### Artigo
O recente aumento da comercialização dos chamados “tablets” no Brasil começou a aquecer também o mercado de livros digitais (e-books), impulsionados também pela chegada de grandes grupos internacionais, tais como a Amazon, a Kobo e a Apple, através da sua loja iTunes.

Um levantamento feito pela Associationof American Publishers constatou que, em 2012, pela primeira vez na história foram vendidos mais livros eletrônicos (e-books) do que os tradicionais, produzidos em papel.

Ocorre que, o grande emaranhado legislativo somado com o grande apetite fiscal do Estado vem causando inúmeras dúvidas às Editoras e Livrarias que comercializam tais livros digitais no que tange à sua tributação e classificação fiscal.

As dúvidas que surgem são cruciais, visto que tais conteúdos comercializados no formato digital são ou não imunes de impostos, nos termos da Constituição Federal ? Qual a correta classificação de tais “bens” no âmbito da Nomenclatura Comum do Mercosul (NCM) ? Tais vendas são tributadas?

Tudo isso influi diretamente na estratégia comercial das Editoras e Livrarias e na atribuição do preço aos e-books, que hoje são muito próximos dos preços dos livros físicos.


Livro Digital (e-book) é ou não Livro, na acepção legal ?

Para um leigo, a resposta parece fácil, porém em razão da nossa legislação vigente e face às diversas interpretações jurisprudenciais, ainda não há uma resposta definitiva para tal questionamento. Porém, procuraremos traçar nosso entendimento sobre a questão com o viés tributário que é o objetivo no presente artigo.

A questão inicia-se na Constituição Federal,a qual estabelece a chamada Imunidade Tributária nos termos do artigo 153, inciso VI, alínea “d”: “Art. 150. Sem prejuízo de outras garantias asseguradas ao contribuinte, é vedado à União, aos Estados, ao Distrito Federal e aos Municípios: (...) VI - instituir impostos sobre: (...) d) livros, jornais, periódicos e o papel destinado a sua impressão”.

### Tarefa A
Pode dispor em tabela Markdown, com as colunas "Nº" e "Linha", as linhas das entradas começando na que contém "You are a computer-use agent." e terminando no fim das entradas? Deixe de fora as linhas em branco e as imagens.
O artigo e as entradas não têm nenhuma relação entre si.

### Entradas fornecidas
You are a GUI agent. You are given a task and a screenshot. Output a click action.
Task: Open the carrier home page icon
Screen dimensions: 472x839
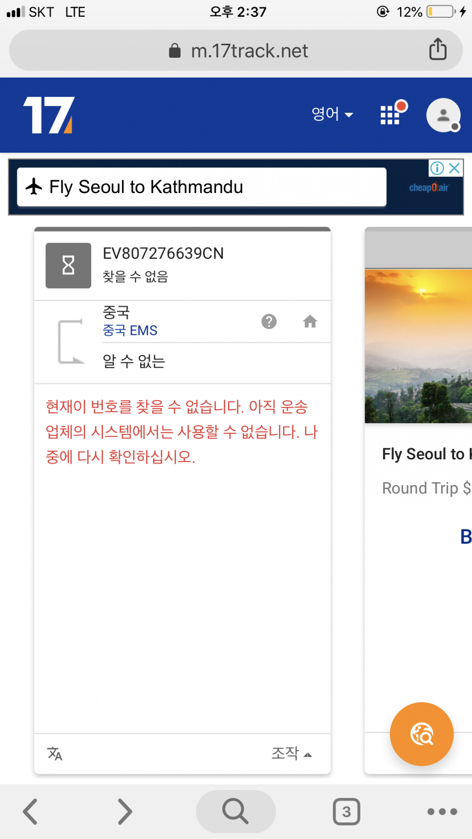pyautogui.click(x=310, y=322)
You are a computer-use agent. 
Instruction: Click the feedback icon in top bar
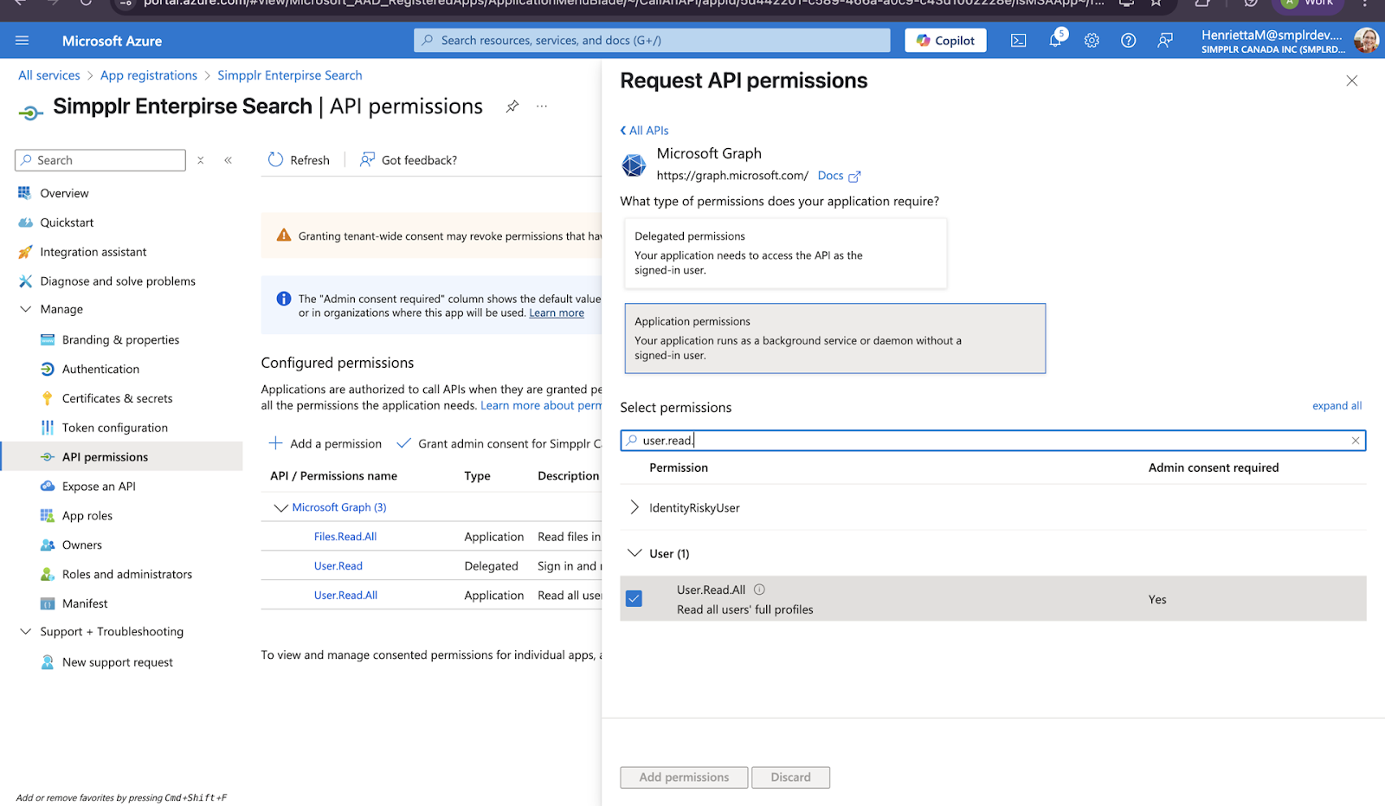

### Tarefa B
Pode reescrever o trecho do artigo começando em "Ocorre que, o" e terminando em "acepção legal ?", trocando "Livrarias" por "Lojas Virtuais"?

### Solução A
| Nº | Linha |
|---|---|
| 1 | You are a computer-use agent.  |
| 2 | Instruction: Click the feedback icon in top bar |

### Solução B
Ocorre que, o grande emaranhado legislativo somado com o grande apetite fiscal do Estado vem causando inúmeras dúvidas às Editoras e Lojas Virtuais que comercializam tais livros digitais no que tange à sua tributação e classificação fiscal.

As dúvidas que surgem são cruciais, visto que tais conteúdos comercializados no formato digital são ou não imunes de impostos, nos termos da Constituição Federal ? Qual a correta classificação de tais “bens” no âmbito da Nomenclatura Comum do Mercosul (NCM) ? Tais vendas são tributadas?

Tudo isso influi diretamente na estratégia comercial das Editoras e Lojas Virtuais e na atribuição do preço aos e-books, que hoje são muito próximos dos preços dos livros físicos.


Livro Digital (e-book) é ou não Livro, na acepção legal ?